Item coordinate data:
=======
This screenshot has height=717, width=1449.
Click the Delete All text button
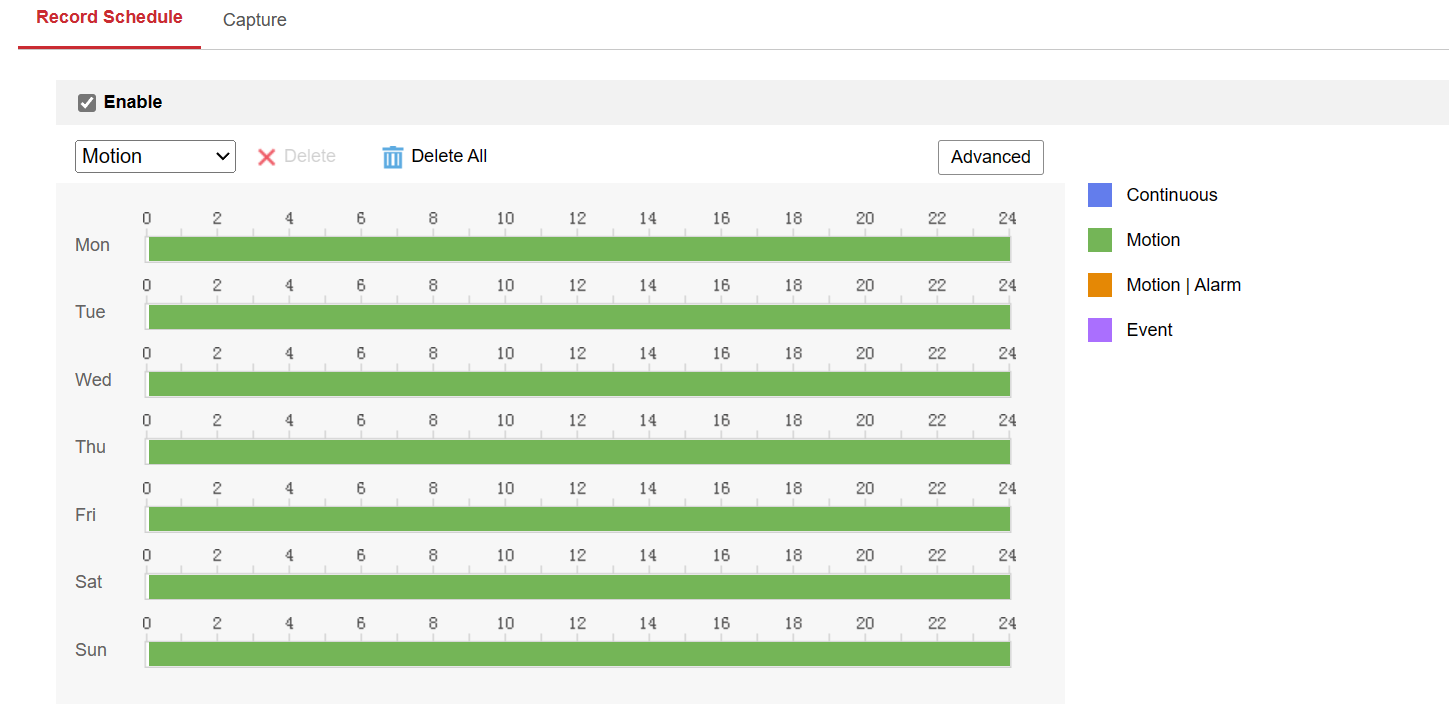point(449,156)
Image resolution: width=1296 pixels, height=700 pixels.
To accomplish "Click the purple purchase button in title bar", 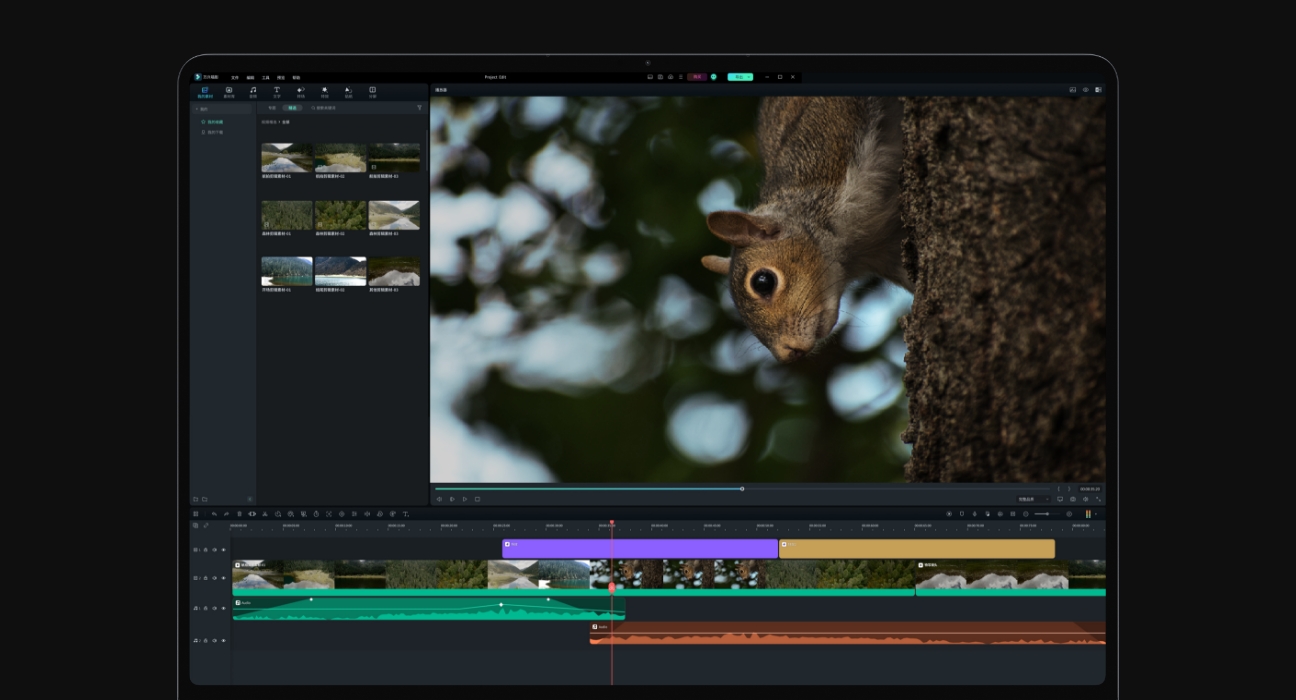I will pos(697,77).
=======
:: Do this ::
Extract each line above that contains the word "width", and copy every such line in full.

:: Finished answer ::
This screenshot has height=717, width=1449.
Image resolution: width=1296 pixels, height=700 pixels.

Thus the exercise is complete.